• [Aim]: Reproduce word for word the lines running from the line with "will [638, 482]." up to and including the last line below.
* Start Data extract *
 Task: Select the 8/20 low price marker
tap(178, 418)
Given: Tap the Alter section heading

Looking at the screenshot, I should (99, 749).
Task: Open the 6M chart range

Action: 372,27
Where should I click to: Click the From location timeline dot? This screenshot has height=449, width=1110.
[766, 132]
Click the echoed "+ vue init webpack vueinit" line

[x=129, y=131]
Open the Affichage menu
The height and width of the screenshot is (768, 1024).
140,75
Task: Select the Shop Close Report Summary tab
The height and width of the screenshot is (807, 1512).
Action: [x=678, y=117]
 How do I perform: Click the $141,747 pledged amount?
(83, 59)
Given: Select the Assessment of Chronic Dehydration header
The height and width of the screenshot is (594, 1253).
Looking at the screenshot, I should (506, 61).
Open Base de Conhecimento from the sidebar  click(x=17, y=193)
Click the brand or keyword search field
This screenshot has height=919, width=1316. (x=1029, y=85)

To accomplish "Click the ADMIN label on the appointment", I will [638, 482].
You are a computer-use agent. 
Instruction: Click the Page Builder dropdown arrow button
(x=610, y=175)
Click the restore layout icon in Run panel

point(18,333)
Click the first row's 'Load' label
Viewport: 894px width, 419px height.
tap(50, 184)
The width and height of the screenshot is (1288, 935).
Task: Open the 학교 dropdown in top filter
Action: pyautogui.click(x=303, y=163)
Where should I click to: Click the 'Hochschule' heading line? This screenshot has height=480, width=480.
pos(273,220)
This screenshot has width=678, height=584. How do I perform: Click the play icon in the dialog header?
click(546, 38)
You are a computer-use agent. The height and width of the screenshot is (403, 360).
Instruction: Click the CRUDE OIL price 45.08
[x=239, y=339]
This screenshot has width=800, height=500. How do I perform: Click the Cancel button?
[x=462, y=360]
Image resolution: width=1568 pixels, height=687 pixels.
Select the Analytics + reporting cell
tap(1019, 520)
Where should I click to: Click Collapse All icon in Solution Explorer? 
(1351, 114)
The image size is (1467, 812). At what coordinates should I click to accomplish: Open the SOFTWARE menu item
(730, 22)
* End Data extract *
• [Answer to this task]:
To accomplish "Click the ADMIN label on the appointment", I will [638, 482].
You are a computer-use agent. 
Instruction: Click the Page Builder dropdown arrow button
(x=610, y=175)
Click the restore layout icon in Run panel

point(18,333)
Click the first row's 'Load' label
Viewport: 894px width, 419px height.
tap(50, 184)
The width and height of the screenshot is (1288, 935).
Task: Open the 학교 dropdown in top filter
Action: pyautogui.click(x=303, y=163)
Where should I click to: Click the 'Hochschule' heading line? This screenshot has height=480, width=480.
pos(273,220)
This screenshot has width=678, height=584. How do I perform: Click the play icon in the dialog header?
click(546, 38)
You are a computer-use agent. The height and width of the screenshot is (403, 360).
Instruction: Click the CRUDE OIL price 45.08
[x=239, y=339]
This screenshot has width=800, height=500. How do I perform: Click the Cancel button?
[x=462, y=360]
Image resolution: width=1568 pixels, height=687 pixels.
Select the Analytics + reporting cell
tap(1019, 520)
Where should I click to: Click Collapse All icon in Solution Explorer? 
(1351, 114)
The image size is (1467, 812). At what coordinates should I click to accomplish: Open the SOFTWARE menu item
(730, 22)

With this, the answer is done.